→ Requirements: Starting at the line containing "You are a computer-use agent. The image" and ending at the end of the material, rename "Rotate manipulator tool" to "Scale manipulator tool" and write those lines out again with nothing else changed.

→ Data provided:
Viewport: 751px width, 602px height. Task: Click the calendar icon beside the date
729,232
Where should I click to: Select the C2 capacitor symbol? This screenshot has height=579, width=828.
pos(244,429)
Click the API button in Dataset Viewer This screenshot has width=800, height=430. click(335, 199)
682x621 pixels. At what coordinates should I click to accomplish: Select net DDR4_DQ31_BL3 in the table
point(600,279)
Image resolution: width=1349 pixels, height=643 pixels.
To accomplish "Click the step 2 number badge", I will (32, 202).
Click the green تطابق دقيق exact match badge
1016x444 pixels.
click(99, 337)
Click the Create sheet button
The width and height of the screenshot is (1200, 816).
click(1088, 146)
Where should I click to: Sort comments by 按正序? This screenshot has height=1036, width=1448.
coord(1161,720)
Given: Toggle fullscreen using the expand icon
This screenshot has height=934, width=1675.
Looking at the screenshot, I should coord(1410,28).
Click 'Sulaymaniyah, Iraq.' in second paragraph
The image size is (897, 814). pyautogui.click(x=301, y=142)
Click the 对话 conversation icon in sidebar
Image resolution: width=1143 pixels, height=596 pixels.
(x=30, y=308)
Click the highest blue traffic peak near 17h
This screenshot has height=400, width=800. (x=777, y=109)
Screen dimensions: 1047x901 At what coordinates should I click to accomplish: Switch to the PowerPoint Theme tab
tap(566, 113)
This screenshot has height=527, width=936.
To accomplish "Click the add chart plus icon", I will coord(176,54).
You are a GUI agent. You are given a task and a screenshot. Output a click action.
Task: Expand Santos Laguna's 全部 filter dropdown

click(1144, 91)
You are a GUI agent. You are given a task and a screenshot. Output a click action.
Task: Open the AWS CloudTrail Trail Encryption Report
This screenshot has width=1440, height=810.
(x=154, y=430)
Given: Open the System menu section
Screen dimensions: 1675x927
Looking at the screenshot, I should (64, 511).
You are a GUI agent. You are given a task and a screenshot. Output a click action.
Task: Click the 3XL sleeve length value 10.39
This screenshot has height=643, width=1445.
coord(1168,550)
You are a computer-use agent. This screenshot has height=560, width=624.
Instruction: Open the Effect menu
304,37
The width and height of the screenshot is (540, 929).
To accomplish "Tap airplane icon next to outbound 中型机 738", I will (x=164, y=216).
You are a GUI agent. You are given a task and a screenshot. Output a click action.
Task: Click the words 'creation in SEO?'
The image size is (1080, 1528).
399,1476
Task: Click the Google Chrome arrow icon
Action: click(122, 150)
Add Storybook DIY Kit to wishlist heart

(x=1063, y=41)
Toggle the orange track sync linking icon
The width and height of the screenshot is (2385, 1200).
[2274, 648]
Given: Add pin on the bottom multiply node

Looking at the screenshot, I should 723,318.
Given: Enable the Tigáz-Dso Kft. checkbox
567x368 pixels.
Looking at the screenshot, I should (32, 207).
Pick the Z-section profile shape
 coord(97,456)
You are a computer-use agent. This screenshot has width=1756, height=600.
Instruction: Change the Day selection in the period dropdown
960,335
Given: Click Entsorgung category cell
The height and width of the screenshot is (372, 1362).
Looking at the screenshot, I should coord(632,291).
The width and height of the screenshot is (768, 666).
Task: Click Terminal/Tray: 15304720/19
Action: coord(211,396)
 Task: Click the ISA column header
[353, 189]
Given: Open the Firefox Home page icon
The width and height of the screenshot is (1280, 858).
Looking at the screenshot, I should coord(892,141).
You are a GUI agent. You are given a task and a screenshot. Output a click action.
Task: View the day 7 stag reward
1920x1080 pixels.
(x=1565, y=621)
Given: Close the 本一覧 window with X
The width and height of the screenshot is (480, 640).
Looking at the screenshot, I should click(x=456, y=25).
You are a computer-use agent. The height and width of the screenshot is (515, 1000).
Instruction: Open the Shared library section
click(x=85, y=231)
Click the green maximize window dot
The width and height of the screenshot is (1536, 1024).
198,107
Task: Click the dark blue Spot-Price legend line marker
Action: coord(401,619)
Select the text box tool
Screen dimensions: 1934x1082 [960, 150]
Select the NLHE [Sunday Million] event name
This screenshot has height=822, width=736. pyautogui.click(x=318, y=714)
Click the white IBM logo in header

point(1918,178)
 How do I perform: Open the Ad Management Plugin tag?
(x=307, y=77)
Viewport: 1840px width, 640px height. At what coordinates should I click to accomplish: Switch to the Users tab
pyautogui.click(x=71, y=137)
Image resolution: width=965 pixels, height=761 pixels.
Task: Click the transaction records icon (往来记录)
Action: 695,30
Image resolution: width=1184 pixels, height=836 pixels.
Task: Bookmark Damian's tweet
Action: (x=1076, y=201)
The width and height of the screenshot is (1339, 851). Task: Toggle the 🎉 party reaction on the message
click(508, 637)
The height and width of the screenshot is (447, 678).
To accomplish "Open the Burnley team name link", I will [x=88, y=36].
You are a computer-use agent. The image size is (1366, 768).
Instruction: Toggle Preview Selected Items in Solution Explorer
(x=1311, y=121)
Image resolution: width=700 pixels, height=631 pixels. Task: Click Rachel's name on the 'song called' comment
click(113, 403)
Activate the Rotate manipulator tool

→ Result for this exercise:
You are a computer-use agent. The image size is (1366, 768).
Instruction: Toggle Preview Selected Items in Solution Explorer
(x=1311, y=121)
Image resolution: width=700 pixels, height=631 pixels. Task: Click Rachel's name on the 'song called' comment
click(113, 403)
Activate the Scale manipulator tool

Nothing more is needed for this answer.